Word for word, restate each of the entries below, and drop every picture.

(Records excerpted from a collection)
****************

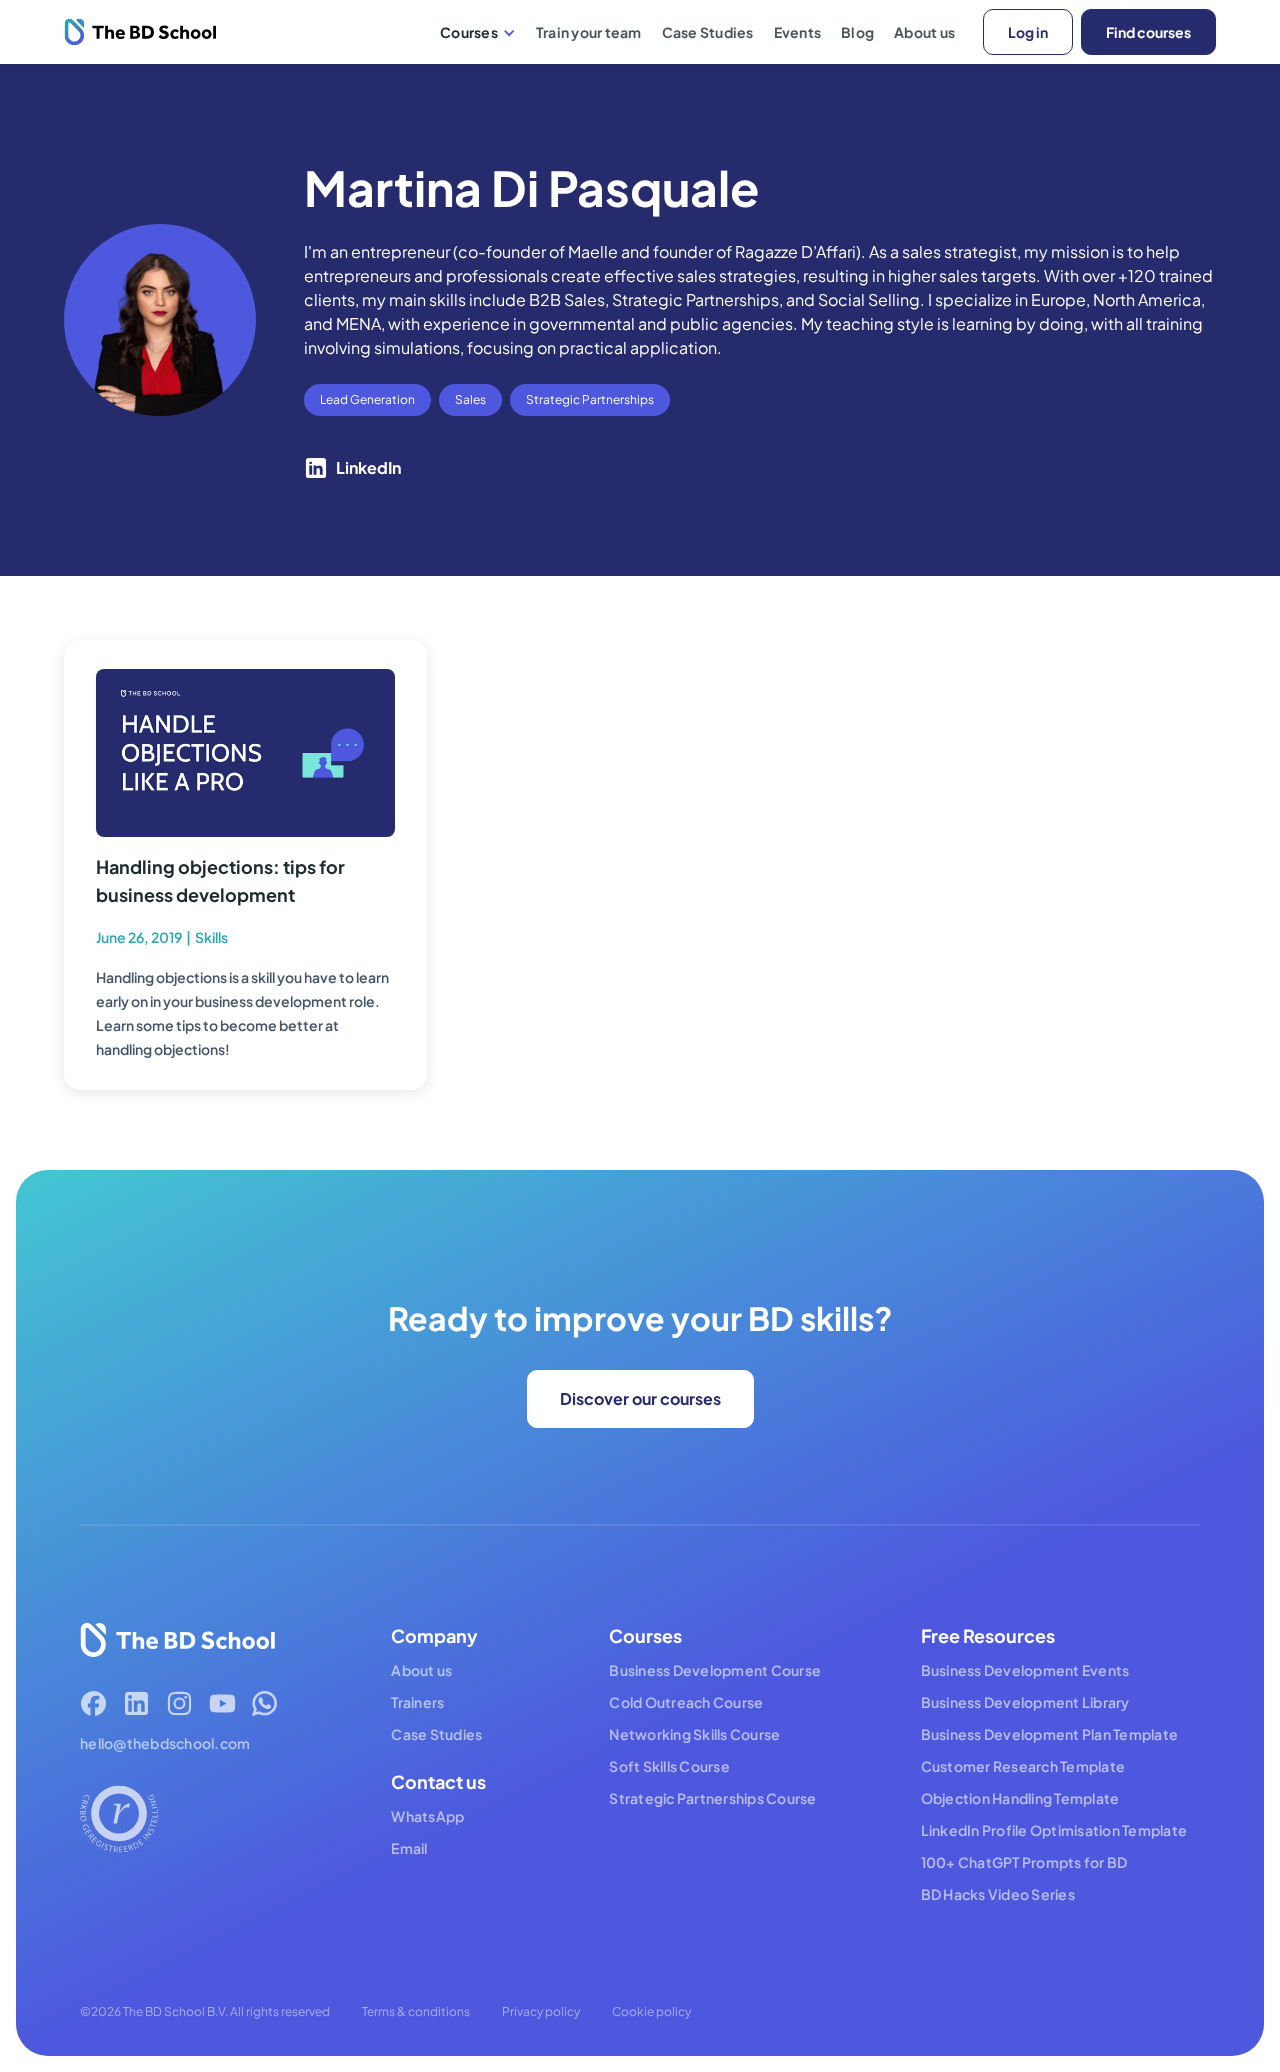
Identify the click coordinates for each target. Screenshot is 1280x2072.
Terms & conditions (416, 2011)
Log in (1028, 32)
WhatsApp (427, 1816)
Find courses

****************

Task answer
Identify the click coordinates for each target. Screenshot is 1280x2072.
Terms & conditions (416, 2011)
Log in (1028, 32)
WhatsApp (427, 1816)
Find courses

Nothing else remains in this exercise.